Originally published at: https://www.geektherapy.com/the-geek-therapy-forum/
By Josué Cardona
We’ve launched a message board/forum for our community called the Geek Therapy Forum. I’ve considered doing something like this for years but never found a good enough reason to do it beyond “it would be nice to have a message board.” I finally found a few more reasons and now I’m really excited about it.
We started a GT Community group on Facebook and that has been great. But it’s Facebook. I used to be able to avoid the rest of Facebook by using the Groups app but Facebook got rid of it last year, forcing users to access groups from the website or the regular Facebook app. I mostly use Facebook for Groups and Messenger. Again, I think the group is great and the community there is fantastic but I know that a lot of people aren’t there. Also, Facebook decides what to show you and when which can be very annoying.

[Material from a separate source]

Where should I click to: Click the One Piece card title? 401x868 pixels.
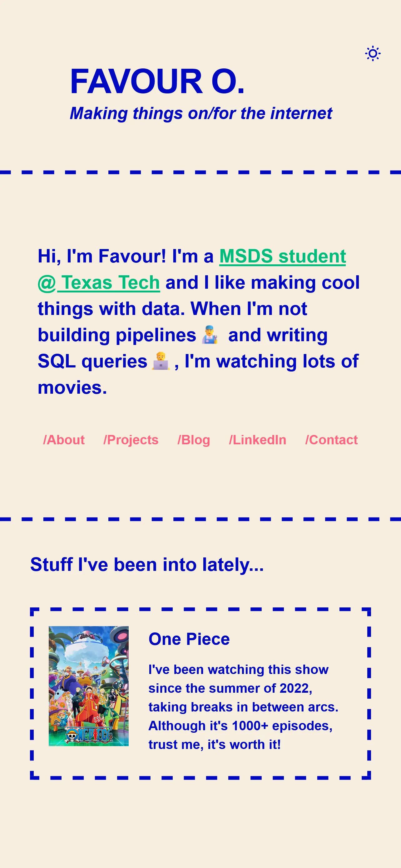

We also started a Discord server and I love that too. It has voice chat, it feels cool, and the conversations there are great. But just like the FB group, Discord is ephemeral, meaning that the content there doesn’t last very long. It’s always moving so if you aren’t there when it happens, you missed it. It actually takes a lot of organization and additional tools to feel like you aren’t missing out on platforms like Twitter and Instagram unless you are on them all the time.
Then, we recently joked on an episode of GT Radio that because Ali missed an episode he might have a lot to say and he could record another episode to respond. It was a joke and it was ridiculous because we already have a comment feature on every episode post, and we have social media and email and… You see the problem, right? Where do you go to respond to a podcast? Each episode is posted on one website, hosted on another, and you see/hear it on whatever app and device you choose. I’ve thought about this problem for a long time.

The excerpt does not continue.